■ **Trecho do texto**
──────────
Nascido em Murtoa, Victoria, Austrália, em 1912, John Cade cresceu em um ambiente que moldou sua compreensão da saúde mental. Seu pai, também médico, tornou-se superintendente médico em vários hospitais psiquiátricos vitorianos após a Primeira Guerra Mundial, e John passou grande parte de sua infância vivendo nos terrenos dessas instituições. Essa experiência precoce proporcionou-lhe uma profunda compreensão das necessidades dos pacientes com doenças mentais.
Cade estudou medicina na Universidade de Melbourne, graduando-se com honras. Durante a Segunda Guerra Mundial, serviu como capitão e depois major no Corpo Médico do Exército Australiano. Foi cirurgião e, após a Queda de Singapura, tornou-se prisioneiro de guerra no Campo de Prisioneiros de Changi de 1942 a 1945. Durante seu cativeiro, Cade observou o comportamento de alguns companheiros de prisão, notando flutuações de humor que o levaram a especular sobre a possibilidade de uma toxina afetando o cérebro, que seria eliminada pela urina. Essa observação incutiu nele a ideia de que doenças mentais graves poderiam ter causas biológicas, uma crença que contrastava com a visão predominante da época de que eram resultado de má criação.
Após a guerra, Cade trabalhou no Hospital Psiquiátrico de Repatriação de Bundoora, em Melbourne. Lá, ele iniciou experimentos com urina de pacientes maníacos, acreditando que poderia haver um excesso de certas substâncias químicas. Em seus estudos, ele usou carbonato de lítio como um controle para testar a toxicidade da urina em cobaias. Para sua surpresa, o lítio sozinho demonstrou ter um efeito calmante nas cobaias. Ele então testou o lítio em si mesmo antes de administrá-lo a pacientes com mania, observando uma melhora notável em seus sintomas. Sua descoberta foi publicada em 1949, revolucionando o tratamento do transtorno bipolar.
──────────
■ **Dados em estudo**
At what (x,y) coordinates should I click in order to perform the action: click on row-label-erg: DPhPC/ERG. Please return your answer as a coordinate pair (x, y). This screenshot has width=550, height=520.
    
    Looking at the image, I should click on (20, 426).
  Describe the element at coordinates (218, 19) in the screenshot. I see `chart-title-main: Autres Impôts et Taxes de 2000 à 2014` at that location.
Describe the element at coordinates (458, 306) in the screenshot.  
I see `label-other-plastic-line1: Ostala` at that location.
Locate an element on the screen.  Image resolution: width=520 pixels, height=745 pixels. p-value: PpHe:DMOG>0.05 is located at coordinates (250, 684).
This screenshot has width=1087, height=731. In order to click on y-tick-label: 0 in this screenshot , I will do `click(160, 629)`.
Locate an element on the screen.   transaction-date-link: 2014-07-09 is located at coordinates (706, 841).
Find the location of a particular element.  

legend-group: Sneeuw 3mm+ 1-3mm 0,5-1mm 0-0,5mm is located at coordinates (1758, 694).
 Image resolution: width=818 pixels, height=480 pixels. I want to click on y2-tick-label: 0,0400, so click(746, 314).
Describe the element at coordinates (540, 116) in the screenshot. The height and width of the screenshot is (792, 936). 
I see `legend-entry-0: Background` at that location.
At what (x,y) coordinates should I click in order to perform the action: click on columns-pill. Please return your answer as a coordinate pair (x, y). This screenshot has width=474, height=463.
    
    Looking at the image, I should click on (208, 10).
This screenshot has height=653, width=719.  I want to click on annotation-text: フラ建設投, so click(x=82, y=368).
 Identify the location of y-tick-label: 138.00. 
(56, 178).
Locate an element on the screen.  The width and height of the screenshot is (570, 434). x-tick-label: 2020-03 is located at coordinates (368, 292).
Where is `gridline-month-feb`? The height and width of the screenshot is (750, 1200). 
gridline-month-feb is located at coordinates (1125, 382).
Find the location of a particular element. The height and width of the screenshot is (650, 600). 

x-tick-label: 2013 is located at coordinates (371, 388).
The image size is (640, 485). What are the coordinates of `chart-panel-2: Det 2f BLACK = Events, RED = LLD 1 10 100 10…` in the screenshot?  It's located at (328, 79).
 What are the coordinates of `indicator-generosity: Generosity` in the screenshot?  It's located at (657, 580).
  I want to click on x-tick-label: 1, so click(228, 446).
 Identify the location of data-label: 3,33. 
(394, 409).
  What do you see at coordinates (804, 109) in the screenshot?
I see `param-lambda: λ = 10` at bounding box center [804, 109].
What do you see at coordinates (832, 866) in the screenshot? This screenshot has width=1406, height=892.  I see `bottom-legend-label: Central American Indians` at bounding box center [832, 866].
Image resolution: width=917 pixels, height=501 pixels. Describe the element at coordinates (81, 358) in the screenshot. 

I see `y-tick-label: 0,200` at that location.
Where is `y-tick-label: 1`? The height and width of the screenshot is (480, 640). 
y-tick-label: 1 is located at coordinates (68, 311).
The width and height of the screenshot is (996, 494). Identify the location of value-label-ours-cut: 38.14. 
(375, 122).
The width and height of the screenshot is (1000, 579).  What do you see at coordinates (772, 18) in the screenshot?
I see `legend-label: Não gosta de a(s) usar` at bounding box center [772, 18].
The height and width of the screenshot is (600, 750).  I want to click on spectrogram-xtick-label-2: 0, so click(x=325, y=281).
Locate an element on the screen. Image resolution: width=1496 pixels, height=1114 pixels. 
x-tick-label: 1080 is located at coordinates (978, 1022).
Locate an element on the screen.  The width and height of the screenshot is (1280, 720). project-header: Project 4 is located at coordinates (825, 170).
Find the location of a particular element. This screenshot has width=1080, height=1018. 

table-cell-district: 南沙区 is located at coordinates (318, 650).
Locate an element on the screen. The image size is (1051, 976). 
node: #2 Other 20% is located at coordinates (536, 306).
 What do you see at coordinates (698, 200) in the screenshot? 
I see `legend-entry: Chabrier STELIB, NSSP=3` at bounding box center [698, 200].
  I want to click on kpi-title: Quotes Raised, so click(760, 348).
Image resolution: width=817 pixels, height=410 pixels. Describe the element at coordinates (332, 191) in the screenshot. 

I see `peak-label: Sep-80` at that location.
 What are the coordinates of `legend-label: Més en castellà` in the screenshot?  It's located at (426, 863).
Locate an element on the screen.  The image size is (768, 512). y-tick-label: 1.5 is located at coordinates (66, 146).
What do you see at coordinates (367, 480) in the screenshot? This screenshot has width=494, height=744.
──────────
■ **Enunciado**
Transcreva, do texto sobre John Cade, a passagem entre "Cade estudou medicina" e "de má criação.", inclusive.

■ **Resposta**
Cade estudou medicina na Universidade de Melbourne, graduando-se com honras. Durante a Segunda Guerra Mundial, serviu como capitão e depois major no Corpo Médico do Exército Australiano. Foi cirurgião e, após a Queda de Singapura, tornou-se prisioneiro de guerra no Campo de Prisioneiros de Changi de 1942 a 1945. Durante seu cativeiro, Cade observou o comportamento de alguns companheiros de prisão, notando flutuações de humor que o levaram a especular sobre a possibilidade de uma toxina afetando o cérebro, que seria eliminada pela urina. Essa observação incutiu nele a ideia de que doenças mentais graves poderiam ter causas biológicas, uma crença que contrastava com a visão predominante da época de que eram resultado de má criação.